According to the correspondence of the bright spot response to the reservoir, seismic bright spot responses indicate the presence of reservoirs. We selected a time window of 8 milliseconds below the upper boundary and 8 milliseconds above the lower boundary of the targeted stratum in Figure 10. The maximum peak amplitude in the time window is then extracted from various seismic data, as shown in Figure 12. Figure 12A shows the amplitude property extracted from the original seismic data. The bright spot response is not visible at Well 1, and there is a weak bright spot response at Well 2. In Figure 12B, the amplitude property extracted using the spectral modeling method with a spatial continuity constraint is shown. The bright spot response at Well 1 is enhanced, and a new bright spot appears at Well 2. But in the southern area (indicated by the white dashed line), there is a structural interpretation error caused by the absence of energy convergence at the upper boundary of the targeted stratum. This error leads to the occurrence of false bright spots and an unclear pattern. Figure 12C shows the amplitude property extracted from the data processed using the method described in this paper. The bright spot response is observed in Well 1 and Well 2, which is consistent with the forward analysis and logging interpretation.

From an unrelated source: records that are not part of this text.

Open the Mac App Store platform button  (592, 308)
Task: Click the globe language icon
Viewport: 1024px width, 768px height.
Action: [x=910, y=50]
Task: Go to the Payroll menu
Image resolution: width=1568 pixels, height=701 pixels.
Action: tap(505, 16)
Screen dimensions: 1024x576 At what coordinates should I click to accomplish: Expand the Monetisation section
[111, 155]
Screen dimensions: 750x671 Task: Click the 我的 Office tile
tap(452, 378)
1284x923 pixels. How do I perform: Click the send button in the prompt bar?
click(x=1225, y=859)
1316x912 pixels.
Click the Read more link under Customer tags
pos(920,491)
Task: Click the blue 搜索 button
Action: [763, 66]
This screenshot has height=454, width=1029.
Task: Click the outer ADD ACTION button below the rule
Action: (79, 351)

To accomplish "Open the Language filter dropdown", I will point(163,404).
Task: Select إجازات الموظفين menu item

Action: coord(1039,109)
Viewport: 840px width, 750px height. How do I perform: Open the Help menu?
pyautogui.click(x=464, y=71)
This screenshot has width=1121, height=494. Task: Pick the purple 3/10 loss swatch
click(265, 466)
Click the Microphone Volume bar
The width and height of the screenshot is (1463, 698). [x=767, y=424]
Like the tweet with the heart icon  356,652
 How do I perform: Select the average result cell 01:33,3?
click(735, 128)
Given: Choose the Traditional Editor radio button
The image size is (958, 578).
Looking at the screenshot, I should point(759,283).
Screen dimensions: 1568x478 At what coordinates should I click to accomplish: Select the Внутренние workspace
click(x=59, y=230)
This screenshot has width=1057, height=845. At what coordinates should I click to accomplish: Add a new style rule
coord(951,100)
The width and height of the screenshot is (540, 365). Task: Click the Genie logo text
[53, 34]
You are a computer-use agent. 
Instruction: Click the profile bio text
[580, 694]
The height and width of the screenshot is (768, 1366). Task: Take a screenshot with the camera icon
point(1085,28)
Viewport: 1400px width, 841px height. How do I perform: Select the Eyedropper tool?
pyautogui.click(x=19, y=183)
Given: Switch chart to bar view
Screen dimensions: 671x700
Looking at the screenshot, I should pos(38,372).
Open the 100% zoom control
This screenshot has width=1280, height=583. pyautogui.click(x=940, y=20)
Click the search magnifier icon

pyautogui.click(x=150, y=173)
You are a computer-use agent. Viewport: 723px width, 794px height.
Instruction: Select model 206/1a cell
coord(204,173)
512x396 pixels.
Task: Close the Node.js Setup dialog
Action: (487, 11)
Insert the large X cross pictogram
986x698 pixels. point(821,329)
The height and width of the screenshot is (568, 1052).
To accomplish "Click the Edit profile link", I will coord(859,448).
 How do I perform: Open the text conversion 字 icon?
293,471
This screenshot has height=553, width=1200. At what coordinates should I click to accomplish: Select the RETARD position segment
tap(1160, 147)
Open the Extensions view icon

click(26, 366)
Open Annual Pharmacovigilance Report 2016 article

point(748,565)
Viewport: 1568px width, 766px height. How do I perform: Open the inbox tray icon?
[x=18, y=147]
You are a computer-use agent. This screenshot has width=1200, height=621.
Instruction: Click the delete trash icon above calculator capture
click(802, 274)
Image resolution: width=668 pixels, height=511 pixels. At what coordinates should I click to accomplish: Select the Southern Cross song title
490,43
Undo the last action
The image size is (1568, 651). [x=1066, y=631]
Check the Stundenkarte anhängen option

The explanation of the lower right corner of the figure is accurate, and the regularity of the highlighted amplitude is stronger.

High-resolution seismic data also contributes positively to the detection of minor faults. To assess the effectiveness of this approach in identifying minor defects, a particular area within the SN district in the Sichuan Basin was chosen for evaluation. The work area is characterized by a syncline structure, with the east and west wings exhibiting upturned formations and faults. Reservoirs primarily consist of lithological formations and are located in the central part of the syncline. Minor faults in this area have significant implications for reservoir reconstruction. The characterization of minor faults provide a foundation for accurate reservoir prediction, but its imaging is blurred due to the low resolution of the seismic data. The dominant frequency of seismic data is approximately 26 Hz, which makes it difficult to detect minor faults. Figure 13A shows the original seismic section, which demonstrates poor seismic resolution. So, minor faults and micro-tectonic morphology are similar, making it difficult to accurately identify them, especially in the y1 area. Figure 13B shows the seismic section processed using the method described in this paper. The figure shows the internal section of the syncline. The minor fault shown in Figure 13B is precisely delineated, with clear indication of the fault’s orientation and angle of inclination. Currently, seismic data has identifiable minor fault breaks of approximately 8 milliseconds. Based on the velocity of around 4,000 m/s here, the identifiable minor fault break is approximately 16 m. This confirms the accurate identification ability of the proposed method.

In light of these insights, the coherence property along the stratum interface was extracted, as shown in Figure 14. The faults on both sides of the work area developed, but the reservoir was primarily located in the syncline. So, the characterization of faults within the syncline was more significant, while micro-faults were indistinct within the syncline. Figure 14A shows the coherence map extracted from the original seismic data. The wells y1 and y2 in the work area are industrial gas wells, and the imaging logging shows that both wells have faults. There are faults in well y2, but no faults in well y1 on the original seismic coherence map. Figure 14B shows the coherence property of high-resolution data processed using the proposed method. The two wing faults can be clearly described, and the smaller faults are more visible within the syncline. The development of micro-faults can be clearly identified at well y1, which confirms the effectiveness of the proposed method in characterizing micro-faults.